3.8 Title. The Company has good and marketable title to its properties and assets and has good title to all its leasehold interests, in each case subject to no mortgage, pledge, lien, lease, encumbrance or charge, other than (i) the lien of current taxes not yet due and payable and (ii) liens and encumbrances which do not in any case materially detract from the value of the property subject thereto or materially impair the operations of the Company, and which have not arisen otherwise than in the ordinary course of business.

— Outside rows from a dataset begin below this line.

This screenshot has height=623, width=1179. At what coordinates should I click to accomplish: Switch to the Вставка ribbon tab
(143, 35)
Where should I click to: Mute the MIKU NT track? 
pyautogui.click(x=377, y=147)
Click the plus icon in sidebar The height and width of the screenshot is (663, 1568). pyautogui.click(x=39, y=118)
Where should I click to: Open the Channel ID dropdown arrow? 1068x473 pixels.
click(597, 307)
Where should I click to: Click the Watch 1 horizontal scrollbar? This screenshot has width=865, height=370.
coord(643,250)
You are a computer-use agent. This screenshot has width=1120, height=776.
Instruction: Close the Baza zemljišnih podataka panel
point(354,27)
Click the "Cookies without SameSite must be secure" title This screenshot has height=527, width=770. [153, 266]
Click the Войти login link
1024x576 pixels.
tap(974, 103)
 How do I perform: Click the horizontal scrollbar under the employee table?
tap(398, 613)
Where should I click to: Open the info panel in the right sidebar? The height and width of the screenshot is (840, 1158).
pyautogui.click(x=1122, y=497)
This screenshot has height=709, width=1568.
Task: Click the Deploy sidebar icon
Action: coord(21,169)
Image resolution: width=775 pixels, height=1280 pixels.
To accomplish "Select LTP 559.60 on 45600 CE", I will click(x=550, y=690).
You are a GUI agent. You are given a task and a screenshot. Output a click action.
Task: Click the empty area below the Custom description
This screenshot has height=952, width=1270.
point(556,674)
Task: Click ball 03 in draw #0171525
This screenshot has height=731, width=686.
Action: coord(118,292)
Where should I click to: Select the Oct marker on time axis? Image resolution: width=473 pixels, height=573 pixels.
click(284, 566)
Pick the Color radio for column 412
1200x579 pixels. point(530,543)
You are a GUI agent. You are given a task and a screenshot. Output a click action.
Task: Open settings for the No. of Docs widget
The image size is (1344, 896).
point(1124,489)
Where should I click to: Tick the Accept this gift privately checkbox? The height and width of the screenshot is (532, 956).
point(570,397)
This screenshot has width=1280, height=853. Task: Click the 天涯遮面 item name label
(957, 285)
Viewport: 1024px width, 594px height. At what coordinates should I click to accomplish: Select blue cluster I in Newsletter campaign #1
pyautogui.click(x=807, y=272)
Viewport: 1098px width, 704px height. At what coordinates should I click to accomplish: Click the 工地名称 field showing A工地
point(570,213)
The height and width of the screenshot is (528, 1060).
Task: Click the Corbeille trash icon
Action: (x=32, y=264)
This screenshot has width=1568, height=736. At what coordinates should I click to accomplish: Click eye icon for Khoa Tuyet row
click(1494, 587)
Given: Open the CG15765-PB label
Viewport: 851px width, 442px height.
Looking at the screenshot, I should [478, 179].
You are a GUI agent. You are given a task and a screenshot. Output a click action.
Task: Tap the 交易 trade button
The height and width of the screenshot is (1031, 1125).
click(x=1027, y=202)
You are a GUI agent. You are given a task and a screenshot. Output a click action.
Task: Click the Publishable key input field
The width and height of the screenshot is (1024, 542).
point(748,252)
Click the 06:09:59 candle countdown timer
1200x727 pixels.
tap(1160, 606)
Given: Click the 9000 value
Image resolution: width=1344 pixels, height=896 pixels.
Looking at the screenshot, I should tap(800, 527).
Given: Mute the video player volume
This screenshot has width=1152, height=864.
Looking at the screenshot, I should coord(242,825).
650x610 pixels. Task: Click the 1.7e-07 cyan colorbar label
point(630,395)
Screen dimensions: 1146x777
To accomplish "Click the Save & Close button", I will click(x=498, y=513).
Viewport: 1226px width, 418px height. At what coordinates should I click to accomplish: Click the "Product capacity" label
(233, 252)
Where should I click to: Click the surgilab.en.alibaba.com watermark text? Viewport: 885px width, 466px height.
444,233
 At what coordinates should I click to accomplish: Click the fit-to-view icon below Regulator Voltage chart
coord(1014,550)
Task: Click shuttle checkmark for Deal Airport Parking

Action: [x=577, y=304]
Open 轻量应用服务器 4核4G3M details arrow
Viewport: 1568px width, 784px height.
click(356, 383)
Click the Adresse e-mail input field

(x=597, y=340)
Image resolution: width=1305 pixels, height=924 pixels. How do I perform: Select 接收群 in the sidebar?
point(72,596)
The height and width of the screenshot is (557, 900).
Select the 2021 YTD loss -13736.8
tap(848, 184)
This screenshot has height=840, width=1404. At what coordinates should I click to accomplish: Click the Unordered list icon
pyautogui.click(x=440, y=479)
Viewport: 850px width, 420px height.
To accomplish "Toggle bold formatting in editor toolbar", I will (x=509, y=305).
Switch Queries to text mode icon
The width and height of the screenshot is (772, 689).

3.9 Compliance with Other Instruments. The Company is not in violation or default of any term of its Certificate or Bylaws, or of any term or provision of any material mortgage, indebtedness, indenture, contract, agreement, instrument, judgment, order or decree, and to its knowledge is not in violation of any statute, rule or regulation applicable to the Company where such violation would materially and adversely affect the Company. The execution, delivery and performance of and compliance with the Agreements, and the issuance of the Shares, has not resulted and will not result in any material violation of, or conflict with, or constitute with or without the passage of time and the giving of notice a material violation or default under, the Company’s Certificate or Bylaws or any material agreements or instruments to which the Company is a party or by which the Company is otherwise bound nor result in the creation of, any mortgage, security interest, pledge, lien, encumbrance or charge upon any of the properties or assets of the Company nor violate any material order, judgment, law, statute, rule or regulation applicable to the Company. To its knowledge, the Company has avoided every condition, and has not performed any act, the occurrence of which would result in the Company’s loss of any material right granted under any material license, distribution agreement or other agreement.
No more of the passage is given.